# Jan. 15th dive - More AJ's & Sheephead



## Haulin' Ash (Jan 4, 2011)

http://www.youtube.com/watch?v=2Hc5W-Pzz44&feature=youtu.be


----------



## coolbluestreak (Jun 27, 2011)

I love the Video dude!:thumbsup:
Looks like that AJ had a little spunk.


----------



## harrytgibson (Jul 10, 2011)

Awesome, can't wait to get back out! Thanks for the vid.


----------



## SaltAddict (Jan 6, 2010)

Don't take this out of context, but... nice Wong! :thumbsup:


----------



## Haulin' Ash (Jan 4, 2011)

SaltAddict said:


> Don't take this out of context, but... nice Wong! :thumbsup:


 
 My buddy Zach has been using that gun on the last couple of dives. He has it on loan from one of our free diving buddies, Brian, from Mississippi. Its a nice gun but a little much for close shots on wrecks. I want to say he has only used one band each time he has shot it so far, and it pretty much goes striat through what ever he shoots.


----------



## Clay-Doh (Oct 2, 2007)

We got out yesterday too with Marmidor and Gonzo. Was within a few miles from you. Was the worst viz I have seen in at least 2 years. Here's a couple pics pulled off my go pro. Anything past 10 foot about disappeared, 15' and couldn't even see a shadow.


----------



## SaltAddict (Jan 6, 2010)

I thought that Wong was a bit overkill, but hey, if'n you want to make sure you penetrate... :whistling:

Great video by the way. Last time I dove the Pete, I had to scrap with a couple of taxmen.


----------



## Haulin' Ash (Jan 4, 2011)

I hear ya! I have been lucky at the Pete so far. 5 dives there and no "taxes' Paid. Knock on wood. Although, with the whopping 10-15 ft vis on sunday im not certain that the tax man wasnt out there somewhere.


----------



## below me (Jan 13, 2012)

SaltAddict said:


> Great video by the way. Last time I dove the Pete, I had to scrap with a couple of taxmen.


 
the best repellant i've encountered is some uncooked cookie dough. 100% of the time we've taken it with us and eaten it before a dive, we have not seen any sharks.

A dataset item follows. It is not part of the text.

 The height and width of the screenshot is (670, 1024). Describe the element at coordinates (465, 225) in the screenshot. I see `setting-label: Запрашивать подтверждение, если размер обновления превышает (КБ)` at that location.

by the way, haulin' ash...guess who


----------



## below me (Jan 13, 2012)

Clay-Doh said:


> We got out yesterday too with Marmidor and Gonzo. Was within a few miles from you. Was the worst viz I have seen in at least 2 years. Here's a couple pics pulled off my go pro. Anything past 10 foot about disappeared, 15' and couldn't even see a shadow.


 
worst vis i've ever seen...but i've only been diving for a month and a half.

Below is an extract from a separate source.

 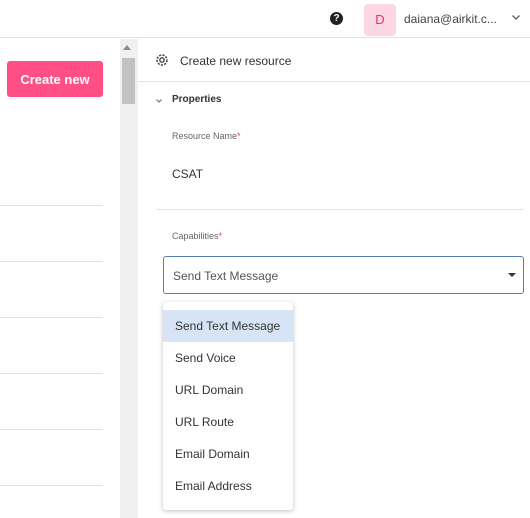 I want to click on capabilities-select-value: Send Text Message, so click(x=226, y=276).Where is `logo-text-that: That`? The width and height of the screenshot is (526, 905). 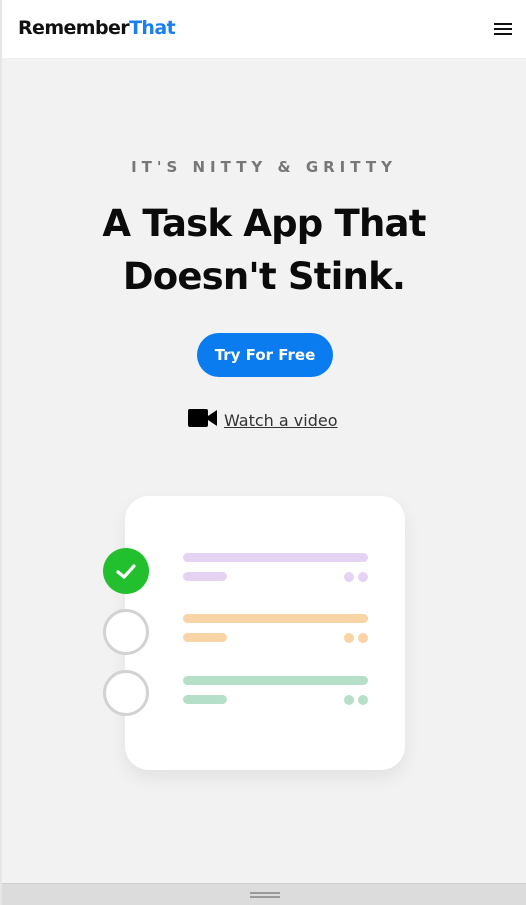
logo-text-that: That is located at coordinates (152, 28).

long story short, my dive buddy and i descended to the ocean floor from about 20 feet off the deck of the ship and when we hit the sand, i couldn't see a damn thing. there was a little bit of a current but that's pretty bad when you can't see a 150+ ft ship:thumbdown:



(how big is the pete tide, actually?)


----------



## Haulin' Ash (Jan 4, 2011)

180 feet. Nice name change there DT.:no:


----------



## coolbluestreak (Jun 27, 2011)

Pete tide is 180' long.


----------



## coolbluestreak (Jun 27, 2011)

Wow, call me a little slow. 
I guess I should refresh my phone before posting something.


----------



## below me (Jan 13, 2012)

clay-doh, did yall do any good?


----------



## Clay-Doh (Oct 2, 2007)

No, Marmidor only had a couple dives in since getting certified, and Gonzo dove years ago but hasn't been since 2005, and never off a boat or in the gulf, and both had brand new gear. 

So it was more a just get out and dive, let them get used to there gear and some experience. I had my gun with me but never loaded it. Just wanted to make sure everybody had a good and safe dive, and get my buddy Wade a few more dives under his belt so he'll soon be ready to slay some fish with me! 

Was quite the break-in for them under absolutely terrible conditions, and even on a small spot we couldn't find the anchor rope, so they got a good break in on free accents, and long swims to the boat.

But we all made it, with all limbs attached.

I'm goin Thurs if the weather holds, hope the viz is better. Going to head out farther.


----------



## below me (Jan 13, 2012)

werd


----------



## marmidor (Mar 15, 2008)

Clay-Doh said:


> No, Marmidor only had a couple dives in since getting certified, and Gonzo dove years ago but hasn't been since 2005, and never off a boat or in the gulf, and both had brand new gear.
> 
> So it was more a just get out and dive, let them get used to there gear and some experience. I had my gun with me but never loaded it. Just wanted to make sure everybody had a good and safe dive, and get my buddy Wade a few more dives under his belt so he'll soon be ready to slay some fish with me!
> 
> ...


Thanks to you Clay! NEVER doubt Clays knowledge and skills of diving. Thanks for the help!


----------



## Clay-Doh (Oct 2, 2007)

Few more dives Wade, and that clean gun of yours will need to get banged up and bloody! I'll let you and Gonzo know how the viz is thurs and if it's decent a little farther out we should plan another one soon!


----------